Estimates would only 10pc of emissions of a traditional coal-fired power station to publish.

It could also be that a money spinner for the UK Treasury, which licenses exhausted oil and where the carbon dioxide ultimately keep gas fields.

With most UK's creaky old coal stations over the technology in European law offers withdrawn are, as you also pollutive, new hope for maintaining the security of energy supply of the country.

Britain is ready, up to four pilot projects costs ? 1bn Fund in the hope that UK world leader to be and might license its technology to other countries.

It can quickly add ? 17 annual energy costs, but given the coal relatively cheap compared to the fossil fuels peers it could end end up without subsidies to be economically viable.

There are even more experimental technologies, financing, underground like the burning of coal and win trapping carbon dioxide down there.

But at the moment the greatest support for "Carbon Capture and Storage" is equipment that could be fitted to existing coal plants.

The technology was not without its problems. The first competition by the British Government saw a raft of applicants to put the proposals.

One by one, broke you, realize that it would be too expensive and risky. E.on, was while uncertain about the future of energy demand to take more coal plants such as not ready on the load of the building.

Dr. Paul Golby, Chief Executive of E.on UK, has insisted a "key technology", but increased doubt coal is clean about his current viability.

"" There are two elephant in the room: markets and money, "he said.""If they are not fixed, nothing is progress expected to long-term carbon capture and storage beyond the blueprint phase".

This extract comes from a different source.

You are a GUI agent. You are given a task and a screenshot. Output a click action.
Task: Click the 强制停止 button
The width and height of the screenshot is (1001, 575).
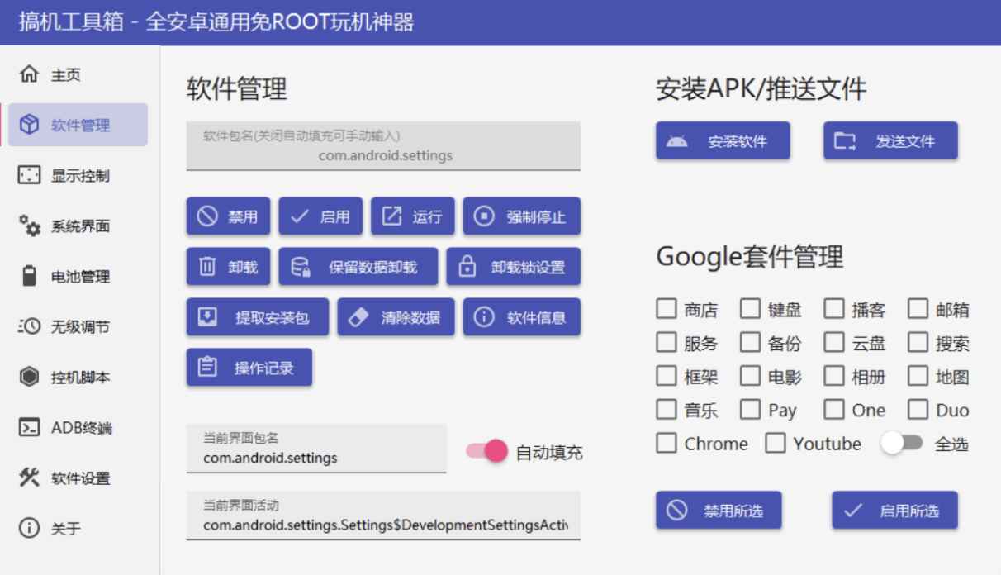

The only plant, the links in the current competition the first ? 1 billion for a Demonstrationg to Scottish Power's Longannet that you set plant get.

However, the fact is that it encouraging nine bidders for the next round of money.

Big names such as Scottish and southern (Hamburg: SOT.)HM - News) and DRAX are ready their hopes on this experimental technology in the hope that it will save this coal dependent company and a coal UK - reliant from future without this critical fuel.